Shopping music to a record label is often an arduous task. Record label A&R representatives generally receive so many solicitations that it can be tough for new comers to break through the crowd. For anyone pursuing a deal with a record label, putting together a demo and press kit package is essential to petitioning a record label. This package is a way to introduce and sell yourself, and your talent, to the label.
Research record labels that cater to the type of music you produce. According to MusicBizAcademy.com, sending the wrong type of music to a label is one of the top 10 reason’s record label A&R reps reject demos.

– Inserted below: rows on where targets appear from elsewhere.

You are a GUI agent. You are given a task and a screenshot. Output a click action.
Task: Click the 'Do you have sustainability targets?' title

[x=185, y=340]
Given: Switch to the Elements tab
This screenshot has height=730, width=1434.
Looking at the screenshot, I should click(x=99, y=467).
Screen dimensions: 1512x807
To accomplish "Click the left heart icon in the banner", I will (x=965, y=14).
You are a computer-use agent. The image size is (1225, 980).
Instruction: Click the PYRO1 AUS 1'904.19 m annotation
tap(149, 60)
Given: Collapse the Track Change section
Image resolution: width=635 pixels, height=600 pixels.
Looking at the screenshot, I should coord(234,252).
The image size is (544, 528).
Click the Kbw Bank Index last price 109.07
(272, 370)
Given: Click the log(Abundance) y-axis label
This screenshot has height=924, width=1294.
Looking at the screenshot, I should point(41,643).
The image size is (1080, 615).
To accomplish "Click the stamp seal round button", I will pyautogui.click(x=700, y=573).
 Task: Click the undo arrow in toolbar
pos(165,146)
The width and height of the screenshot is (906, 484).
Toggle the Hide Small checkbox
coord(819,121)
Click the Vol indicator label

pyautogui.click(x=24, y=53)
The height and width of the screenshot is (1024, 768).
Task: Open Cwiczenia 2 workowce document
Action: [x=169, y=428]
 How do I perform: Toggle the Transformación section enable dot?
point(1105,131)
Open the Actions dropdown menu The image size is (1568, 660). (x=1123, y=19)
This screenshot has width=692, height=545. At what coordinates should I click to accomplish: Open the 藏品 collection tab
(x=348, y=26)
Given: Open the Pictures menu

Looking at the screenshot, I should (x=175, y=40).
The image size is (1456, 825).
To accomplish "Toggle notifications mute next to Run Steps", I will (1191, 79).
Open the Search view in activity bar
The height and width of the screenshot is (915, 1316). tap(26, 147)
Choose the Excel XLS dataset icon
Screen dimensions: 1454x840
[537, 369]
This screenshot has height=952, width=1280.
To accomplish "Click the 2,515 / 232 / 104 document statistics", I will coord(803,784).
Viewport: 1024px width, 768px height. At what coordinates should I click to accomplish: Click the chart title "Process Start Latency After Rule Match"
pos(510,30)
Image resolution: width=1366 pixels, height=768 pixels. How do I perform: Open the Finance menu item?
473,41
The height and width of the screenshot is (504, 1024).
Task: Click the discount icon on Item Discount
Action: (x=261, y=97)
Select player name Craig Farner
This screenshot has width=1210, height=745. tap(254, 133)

Obtain professional representation with a music manager, agent or entertainment lawyer. Many recorder labels do not accept unsolicited submissions. You need to have someone with connections to the label to advocate on your behalf. A music journalist with a good working relationship with label insiders or an artist who is already signed with the record label can also serve in this capacity.
Make a demo tape of your music. A demo is a short showcase of your work -- three to five songs -- on a CD. Your demo should be a high-quality presentation of your finest, most original work. Not only should the material itself demonstrate your best, but the quality of the recording should be professional.
Print the lyrics of each song contained on the demo on separate sheets. Staple the sheets together.
Photocopy one or two short positive reviews or press clips about your music.
Take an 8-by-10 black-and-white photo of yourself, your band or your group. Stage the photo to capture the spirit of your personality, or your group’s personality, and the style of music you perform. Print your name, or your group’s name, and your contact information on the back of the photo.
Write a one-page bio about your self or your band. Tell your musical story.
Write a short one-page cover letter. The cover letter should outline who you are; explain that you are writing to provide the label with a press kit and a demo of your music; offer an enticing point about the potential sales worthiness of your music (for example, the band routinely draws 400 people per show); state that you intend to follow up with the label in a few days to make certain this package was received; and close with a note indicating that you would welcome a contact from the label.
Place all the materials (the demo, lyrics sheet, clippings, photo, bio, cover letter and the business card of your representative) in a padded envelope. This is your demo / press kit. You should construct more than one so you can send them out to multiple labels.
Send your demo / press kit to the record labels that pass the grade based on your research.
Get out and perform. Hone your music skills and your stage presence. Provide local radio stations that cater to your music genre with CDs of your music. Seek out radio and press interviews. If you can generate enough buzz about yourself or your band, record labels will come to you.